Esta duplicidade de condutas de Thelma conecta a protagonista o filme em feral com outro de seus referentes claros, o “Carrie” de Brian De Palma, do romance de Stephen King. Logo fica evidente que, quando Thelma se sente desconfortável, tudo fica literalmente agitado nela e ao redor dela. A jovem é vítima de um tipo de convulsão epilética que irradiar-se para o entorno imediato. Depois de um prólogo localizado em sua infância, que lança um sombra de mistério sobre o restante, “Thelma” segue para apresentar as tentativas da jovem para se integrar em seu novo estilo de vida através dos tradicionais coletivos de iniciação próprios da juventude. Mas mais do que se embriagar pela primeira vez, ou fumar maconha, a garota se sente estranha com a paixão que nasce entre ela e sua melhor amiga, Anja.

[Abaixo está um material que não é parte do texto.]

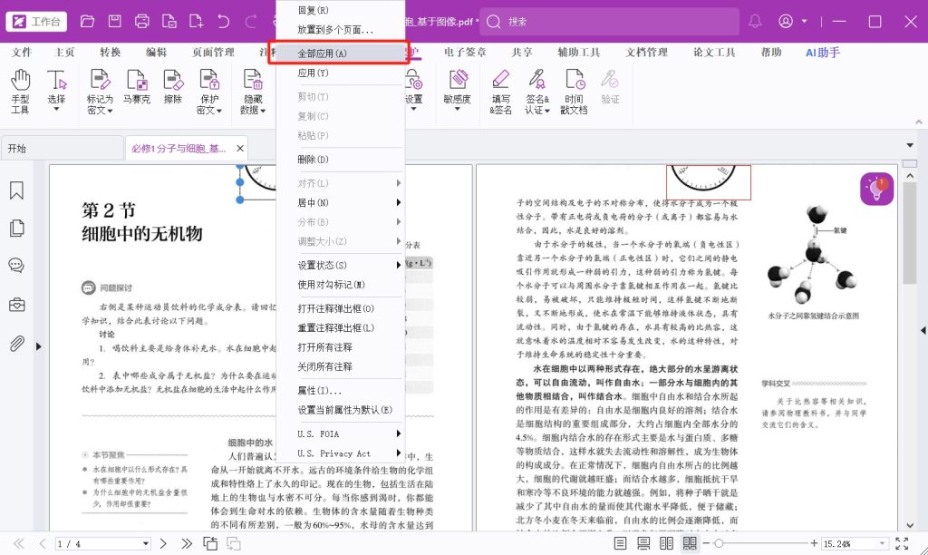Go to next page using arrow button
928x555 pixels.
tap(165, 543)
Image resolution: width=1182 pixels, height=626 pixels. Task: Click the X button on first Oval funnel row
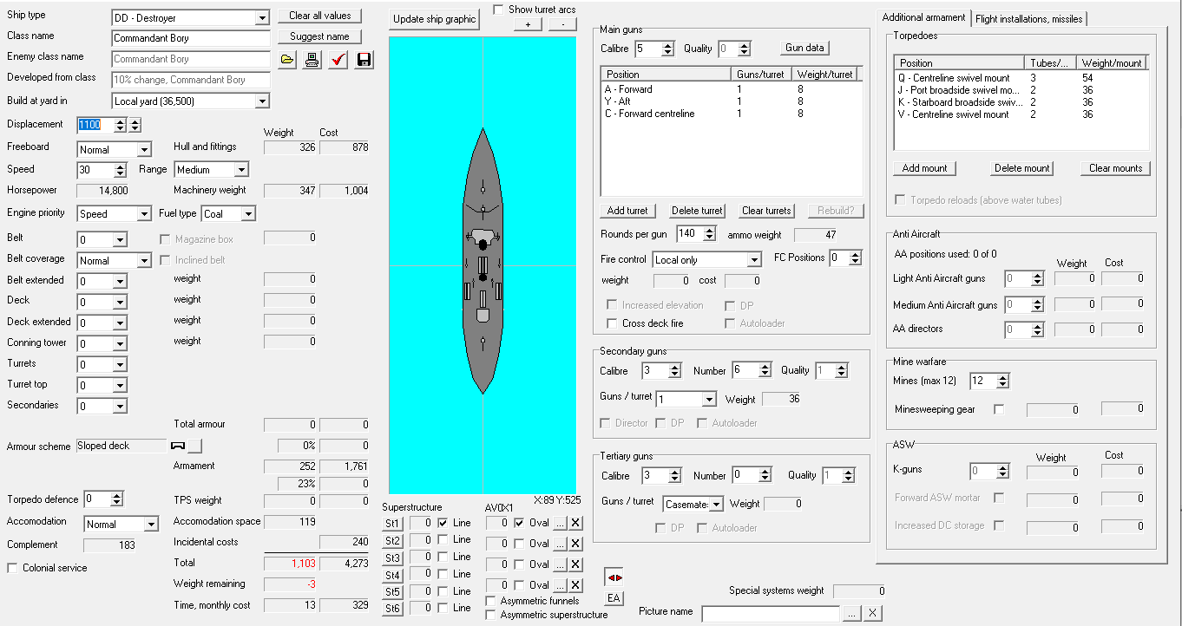click(575, 523)
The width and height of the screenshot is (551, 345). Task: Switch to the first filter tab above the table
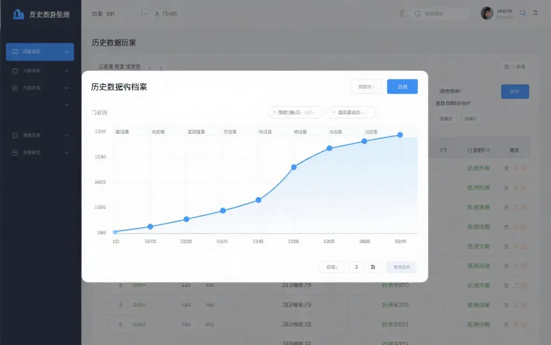click(x=103, y=65)
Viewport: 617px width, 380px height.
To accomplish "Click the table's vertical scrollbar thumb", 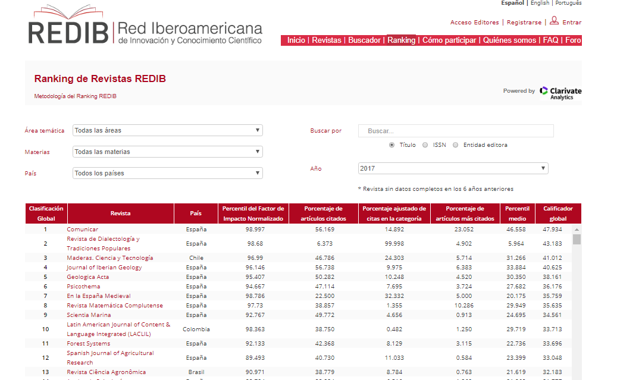I will [577, 239].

Na segunda metade, o filme se distancia do drama clássico sobre uma “saída do armário” mais ou menos conflituosa e se aproxima dos limites fantásticos e trágicos em torno do poder (destrutivo ou não) do desejo e da consequente necessidade social de reprimi-lo. Assim se explica melhor porque de forma tão homogênea o filme mescla o drama religioso com sua vocação realista, o filme de despertar sexual e o filme fantástico e sobrenatural. Uma identificação que não apenas se produz pela equiparação evidente entre os espasmos próprios tanto do orgasmo e do êxtase religioso – equiparação ao ataque epilético. A austeridade da prática religiosa vivida por Thelma e sua família também encontra conexão estética com a arquitetura e o design da maioria dos espaços, do campus ao auditório teatral, por onde se movimenta a protagonista.
Depois de uma experiência hollywoodiana discreta (“Mais Forte que Bombas”), Joachim Trier voltou Noruega para retomar seus melhores caminhos. E nos oferece um estimulante hibrido entre o drama religioso, de iniciação sexual e filme de fenômenos paranormais. O melodrama que ele assina busca , de uma forma ou de outra, traçar a patologia do desejo incontrolável de uma mulher.